作業内容: 根管治療を扱った本文のうち、「ただ、最近は考え方も変わり、」から「これは抜髄でも感染根管治療でも同じです。」まで（「これは抜髄でも感染根管治療でも同じです。」も含む）を一字一句変えずに書き写すこと。

═══ 本文抜粋

ですので、ファイルボックスにはKファイルの他に、
穿通性のある「Hファイル」、小林先生考案の「改造Kファイル」などが揃っていました。
また勤務医時代、GPをどうやって根の先端まで効率的に詰めれるかも非常に力をいれてやっていました。
ただ、最近は考え方も変わり、
ファイルボックスのHファイルなど穿通力の高いファイルはまず使いませんし、
GPも根尖から出なければOKだと思っています。 (オーバーするぐらいならショートがいい)
極端な話最近は、滅菌もできない不潔なGPを歯に入れる意味がどこまであるのか!?
溶かして取ってるようで、実は細菌まみれの感染GPを根管内に拡散しているのでは!?
極論、綿栓でも空洞でも治っているケースもあるが、はたしてGPを入れることが正解か!?
(顕微鏡下で行っていると、溶けたGPが歯の表面に膜をはるようにこびり付くのを取るのは大変ですし、
溶けたGPが象牙細管内の細管の除去を妨げることも考えられます。)
さて、ファイルに話を戻して
ファイルの選択は専門医の先生でも意見が分かれるところでしょうが、
私は穿通性の高いファイルを用いても、本来の根管とは違った感染源ではない場所を削り 問題を複雑化させていると考えています。
http://eedental.jp/ee_diary/2016/10/post-1483.html
最近、私の根管治療は「開けれる所まで開ける」というスタンスです。
これは抜髄でも感染根管治療でも同じです。
ただ、抜髄に関しては96%は穿通出来ていると思います。
問題は病変のある感染根管治療、
確かに根尖まで穿通出来た方が成功率が高いとの論文もありますが、
これは本来のオリジナルの根管を穿通できた場合であり、
穿通性の高いファイルで問題ない場所を削り人工的に根管を作った所で。。。

══════
═══ 記録データ

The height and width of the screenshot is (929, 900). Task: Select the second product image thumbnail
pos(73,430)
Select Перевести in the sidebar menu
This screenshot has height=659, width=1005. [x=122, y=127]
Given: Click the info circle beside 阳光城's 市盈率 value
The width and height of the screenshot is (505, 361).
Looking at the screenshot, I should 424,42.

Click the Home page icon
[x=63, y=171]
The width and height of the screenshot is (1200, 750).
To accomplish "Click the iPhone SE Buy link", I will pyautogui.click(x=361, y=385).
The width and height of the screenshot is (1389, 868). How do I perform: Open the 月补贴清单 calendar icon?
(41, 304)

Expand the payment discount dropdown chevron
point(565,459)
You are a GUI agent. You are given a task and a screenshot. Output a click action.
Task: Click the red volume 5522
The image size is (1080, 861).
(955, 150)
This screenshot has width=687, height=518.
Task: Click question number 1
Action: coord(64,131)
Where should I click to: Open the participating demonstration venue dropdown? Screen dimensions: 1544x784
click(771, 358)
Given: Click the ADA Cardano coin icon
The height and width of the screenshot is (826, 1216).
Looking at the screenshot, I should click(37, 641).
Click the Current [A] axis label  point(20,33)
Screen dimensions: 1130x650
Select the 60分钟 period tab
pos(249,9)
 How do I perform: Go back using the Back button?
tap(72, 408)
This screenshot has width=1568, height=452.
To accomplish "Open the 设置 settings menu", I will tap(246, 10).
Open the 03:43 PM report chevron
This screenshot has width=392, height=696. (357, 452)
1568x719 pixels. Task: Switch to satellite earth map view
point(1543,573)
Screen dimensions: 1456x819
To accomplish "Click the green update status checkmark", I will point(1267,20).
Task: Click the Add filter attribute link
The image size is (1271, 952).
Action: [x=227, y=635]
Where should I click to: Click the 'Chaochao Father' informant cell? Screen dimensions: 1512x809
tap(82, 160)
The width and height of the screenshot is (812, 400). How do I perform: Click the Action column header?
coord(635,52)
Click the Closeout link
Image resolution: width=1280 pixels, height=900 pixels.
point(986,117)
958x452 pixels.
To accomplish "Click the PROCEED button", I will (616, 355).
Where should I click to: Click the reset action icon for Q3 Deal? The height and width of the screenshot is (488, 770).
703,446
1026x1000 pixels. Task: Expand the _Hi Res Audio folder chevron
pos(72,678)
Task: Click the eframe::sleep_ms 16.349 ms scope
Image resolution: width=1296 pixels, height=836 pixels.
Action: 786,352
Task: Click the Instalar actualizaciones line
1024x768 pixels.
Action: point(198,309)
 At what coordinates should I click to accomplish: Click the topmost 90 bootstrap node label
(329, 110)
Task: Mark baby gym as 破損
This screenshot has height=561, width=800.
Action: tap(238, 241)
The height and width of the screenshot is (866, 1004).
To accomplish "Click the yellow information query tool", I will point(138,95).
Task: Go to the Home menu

══════

解答:
ただ、最近は考え方も変わり、
ファイルボックスのHファイルなど穿通力の高いファイルはまず使いませんし、
GPも根尖から出なければOKだと思っています。 (オーバーするぐらいならショートがいい)
極端な話最近は、滅菌もできない不潔なGPを歯に入れる意味がどこまであるのか!?
溶かして取ってるようで、実は細菌まみれの感染GPを根管内に拡散しているのでは!?
極論、綿栓でも空洞でも治っているケースもあるが、はたしてGPを入れることが正解か!?
(顕微鏡下で行っていると、溶けたGPが歯の表面に膜をはるようにこびり付くのを取るのは大変ですし、
溶けたGPが象牙細管内の細管の除去を妨げることも考えられます。)
さて、ファイルに話を戻して
ファイルの選択は専門医の先生でも意見が分かれるところでしょうが、
私は穿通性の高いファイルを用いても、本来の根管とは違った感染源ではない場所を削り 問題を複雑化させていると考えています。
http://eedental.jp/ee_diary/2016/10/post-1483.html
最近、私の根管治療は「開けれる所まで開ける」というスタンスです。
これは抜髄でも感染根管治療でも同じです。